J&J faces a steep challenge in seeking to overturn the bankruptcy dismissal, two legal experts said. The full 3rd Circuit is unlikely to reverse Judge Ambro because he is an expert in bankruptcy law, said Jacoby, the University of North Carolina law professor. And the U.S. Supreme Court typically intervenes only when there are conflicting decisions among courts of appeal, said Lindsey Simon, a University of Georgia School of Law professor.
The 3rd Circuit is the only appeals court that has weighed in so far, but other circuits could soon take up challenges to similar bankruptcy filings.
In addition to J&J, four other firms have pursued subsidiary bankruptcies aimed at halting dangerous-product lawsuits. Three of the firms executed Texas two-steps, with the help of Gordon and Jones Day: global construction giant Saint-Gobain and manufacturers Georgia-Pacific and Trane Technologies. (The strategy gets its name from the Texas law used to divide the company being sued into two, creating the subsidiary that absorbs liability.) 3M Co executed a similar bankruptcy maneuver to seek refuge from about 290,000 claims over allegedly defective military earplugs.
Saint-Gobain, Trane Technologies and 3M declined to comment. Georgia-Pacific did not respond to inquiries.
The 3rd Circuit ruling does not directly affect these cases, but other courts could soon weigh in. The 7th Circuit Court of Appeals is expected to hear arguments in coming months on a challenge to the 3M subsidiary’s bankruptcy. Instead of creating a company, as in a Texas two-step, 3M assigned its lawsuits to an existing subsidiary.
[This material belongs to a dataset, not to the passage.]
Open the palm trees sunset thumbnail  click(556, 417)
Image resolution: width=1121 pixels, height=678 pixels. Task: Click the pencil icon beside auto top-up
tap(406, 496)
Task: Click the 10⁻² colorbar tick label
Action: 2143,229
The goals were the same: To halt the lawsuits and force plaintiffs into a bankruptcy settlement.
An Indiana bankruptcy judge last year, however, broke with typical practice by allowing the lawsuits to proceed against 3M even as its subsidiary’s Chapter 11 case continued, essentially defeating the point of 3M’s maneuver.
If the 7th Circuit sides with 3M and issues an opinion contradicting the 3rd Circuit decision, it could raise the chances of a Supreme Court intervention. If 3M loses, it could strengthen case law against such bankruptcy gambits and further discourage companies from pursuing them.
A challenge to the Georgia-Pacific Texas two-step, meanwhile, is proceeding in the 4th Circuit. After a North Carolina judge rejected a plaintiffs’ challenge alleging the bankruptcy was filed in bad faith, plaintiffs’ attorneys made a different argument — one echoing the 3M case. The litigation, they asserted, should be allowed to proceed against Georgia-Pacific because the parent company did not file for bankruptcy. That issue is now pending before the 4th Circuit appeals court.
The 3rd Circuit panel noted it did not intend to outlaw the Texas two-step outright. Judge Ambro went out of his way to praise lawyers such as Gordon for “being inventive” and “experimenting with novel solutions.”
Still, the legal guard rails in Ambro’s ruling will make it much more difficult for companies to execute Gordon’s playbook, said David Molton, a Brown Rudnick LLP lawyer representing talc plaintiffs who challenged the J&J tactic.
Ambro put “pretty firm gates” on bankruptcy tactics aimed at halting defective-product litigation, Molton said. “What Judge Ambro did say is: ‘I’m not here to do away with creative lawyers, but I’m here to tell you when that creative lawyering goes outside the bounds, I’m going to put a stop to it,” Molton said.